• [TO DO]:
(a) Answer these three questions using the passage on North Korea's nuclear test, keeping the same labels:
(i) Over how many acres did the mountain sink?
(ii) Which company owns the satellite whose images Lewis used?
(iii) How much could the UN sanctions cost North Korea each year?
(b) Quote everything from "Even that, though, doesn't" down to "the nuclear test site." in the passage on North Korea's nuclear test, word for word.

• [SELECTED PASSAGE]:
※ ※ ※

There's no doubt that North Korea tested a nuclear weapon at the beginning of September, but there was some debate on just how large the blast was. Now there's little doubt that it was quite big — big enough that you can see the effect from satellite photography. The mountain North Korea performed the hydrogen bomb test at sunk over 85 acres, and there are pictures to prove it.

The photos come from Jeffrey Lewis, head of the East Asia program at the James Martin Center for Nonproliferation Studies in California. He says that in the before picture Mount Mantap was 2,205 meters high, but then after the explosion, not so much. The scientists involved used precise measures to tell just how much the area sunk, but you can easily see the difference in photos that Lewis posted to Twitter. The mountain clearly looked taller before the weapon was tested.

Lewis used images from a satellite that is owned by Airbus. It uses Synthetic Aperture Radar to get the precise measurement of height. Unlike normal satellite images, these "radar satellites measures X-band microwaves, which can detect geo-precise surface changes when collected and processed together," Lewis explains. Airbus had the satellite record pictures from the same place in orbit twice, once before and once after the nuclear test. That means the two can be compared.

Those images alone are terrifying to look at, but wait, there's more: Evidently, North Korea has performed most of its tests at Punggye-ri nuclear test site. There are a series of tunnels under the mountain, where explosions can be set off. According to Melissa Hanham, a senior research associate at the ­Center for Nonproliferation Studies, it's lucky this test was performed where it was. "If they used a tunnel with less overburden, they might have blown the top off the mountain," Hanham told the Washington Post. Overburden is the amount of rock above a tunnel.

Hanham said these images prove that the blast is much larger than the United States and allies originally thought, meaning that the newer estimates are probably correct. Evidence suggests the blast was more than twice as strong as the original estimate, at 250 kilotons, according to 38 North, a program of the U.S.-Korea Institute at Johns Hopkins University's Paul H. Nitze School of Advanced International Studies. That would also make it 17 times as strong as the blast from when the United States bombed Hiroshima, Japan, during World War II.

In other nuclear news from the peninsula, South Korea Wednesday confirmed that an unstable form of Xenon gas was detected in the northeast of the country and off the eastern coast in the days following the nuclear test. This, they said, could not confirm the size or that the test was a hydrogen bomb, as the North has claimed, but it does confirm there was definitely a nuclear test.

The United Nations has passed sanctions in response. On Monday the Security Council unanimously approved the measure addressing the North's test. Now foreign companies are no longer allowed to "form commercial agreements with North Korean organizations," Al Jazeera reported. It could cost the country some $1.3 billion a year.

Even that, though, doesn't seem to have deterred the North. Recent satellite images show that the country is preparing for yet another underground nuclear test. Trucks and mining equipment have been seen at some of the other entrances to the nuclear test site.

"Such activity, coming shortly after the largest underground conducted at Punggye-ri to date, suggests that onsite work could now be changing focus to further prepare those other portals for future underground nuclear testing," yet another report by 38 North reads.

In other words, this last test was so strong that it damaged the test tunnels and the mountain above it to the point it can't be used again.

※ ※ ※

• [INFORMATION PROVIDED]:
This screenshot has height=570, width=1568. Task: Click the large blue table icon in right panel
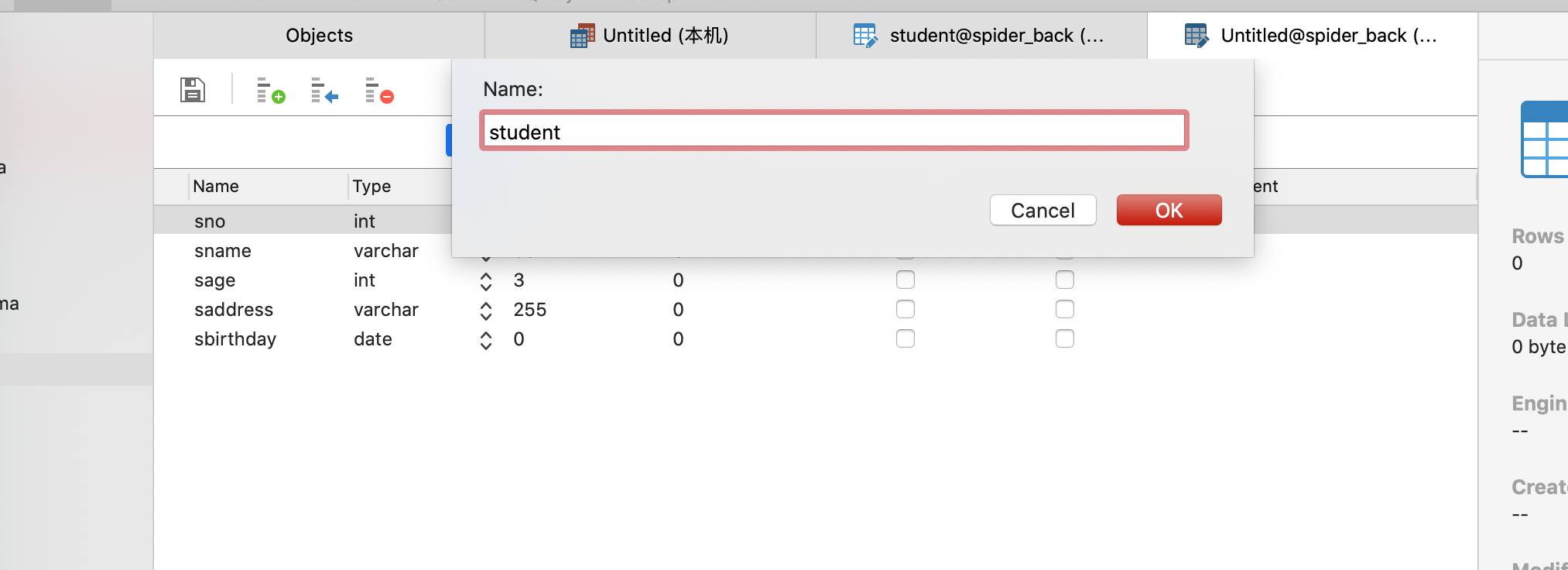[x=1545, y=140]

※ ※ ※

• [SOLUTIONS TO THE EXERCISE]:
(a)
(i) Over 85 acres.
(ii) Airbus.
(iii) Some $1.3 billion a year.

(b)
Even that, though, doesn't seem to have deterred the North. Recent satellite images show that the country is preparing for yet another underground nuclear test. Trucks and mining equipment have been seen at some of the other entrances to the nuclear test site.